IMAGINE FOR A moment the plight of the more than 400 school-aged homeless children in the District. They are adrift, pulled from their schools each time the family is moved to another shelter. Such children often miss as many as two or three days of class each week. Even with discounted bus tokens, some homeless parents have found that they cannot afford the costs of getting their children to school. Some of these children are so fearful of being ridiculed by their classmates that they refuse to attend classes. And it can be very difficult to study at night when one's home is a crowded hotel room, a place without access to books of any kind.

The D.C. Board of Education has now acquiesced to a request from advocates for the homeless and will provide buses to transport these kids to and from school. The city's schools have devised an approach that will involve some extra tutoring. But the school system, parent-teacher associations, volunteers, businesses, churches and government agencies can do considerably more at little additional cost.

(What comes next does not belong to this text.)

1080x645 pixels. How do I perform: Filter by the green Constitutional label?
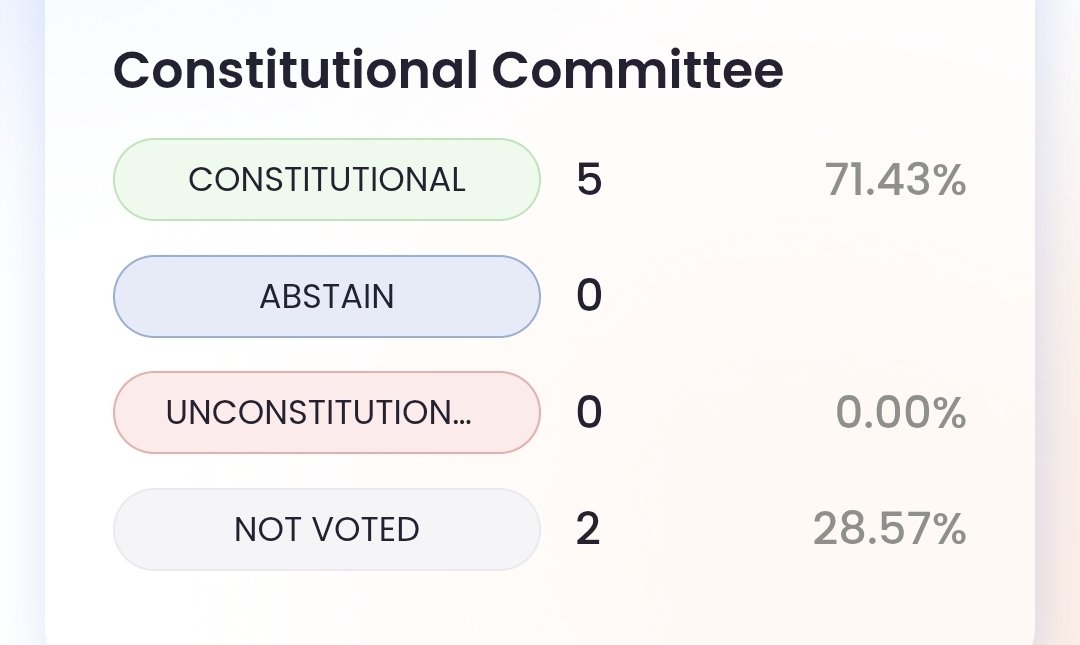pos(327,180)
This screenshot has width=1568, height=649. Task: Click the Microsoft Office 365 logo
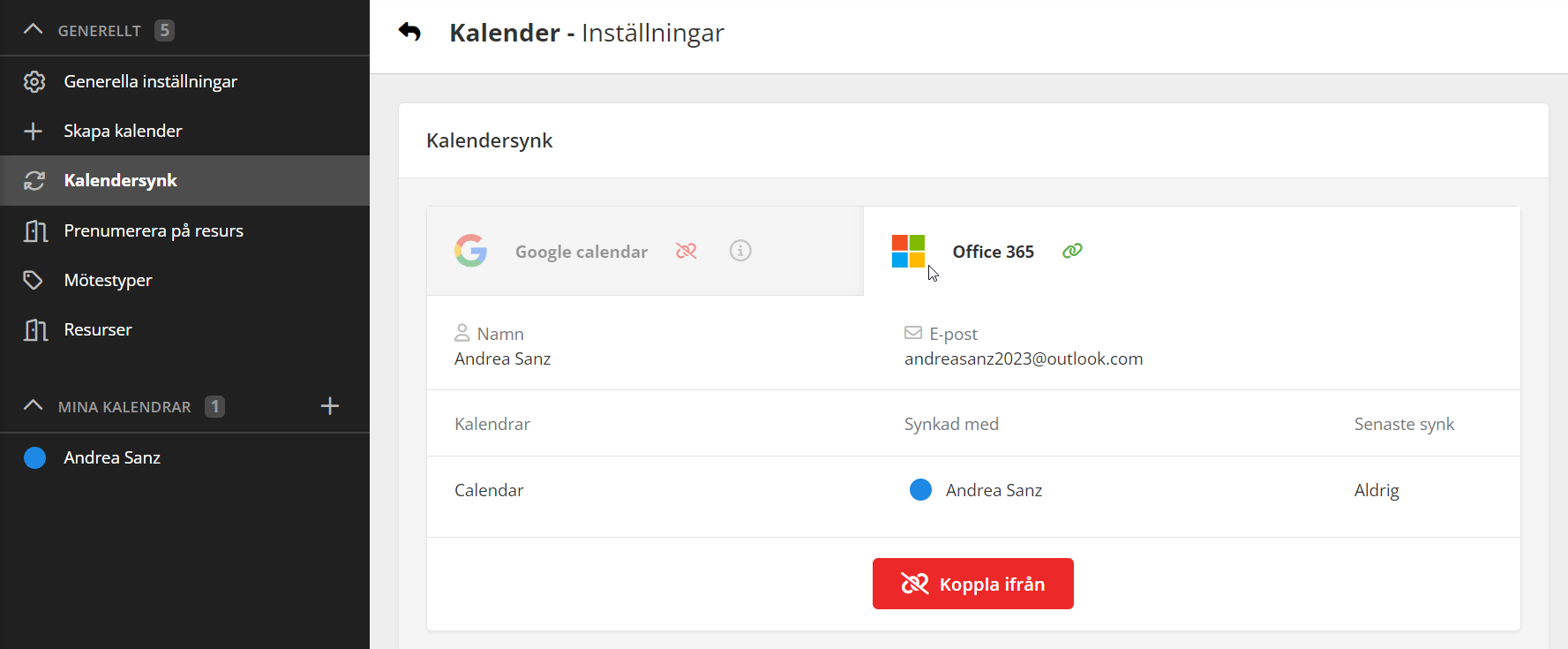[908, 251]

Several D.C. schools have been "adopted" by various government agencies, businesses and the like. Why not do the same for a homeless child, a family shelter or a school with several homeless students? School-based staff could be assigned as surrogate parents to monitor a child's studies and attitude. Mentors and parents, civic associations, congregations and community groups could join in, offering a homeless child books and other reference materials or a quiet place in which to study. School system officials can indeed help these children get to and from school, even if it comes down to someone picking up students in the morning on the way to work.

Homeless children are among those least likely to succeed in school. But much can be donefor them if more fortunate citizens are willingto share some measure of time, interest and energy.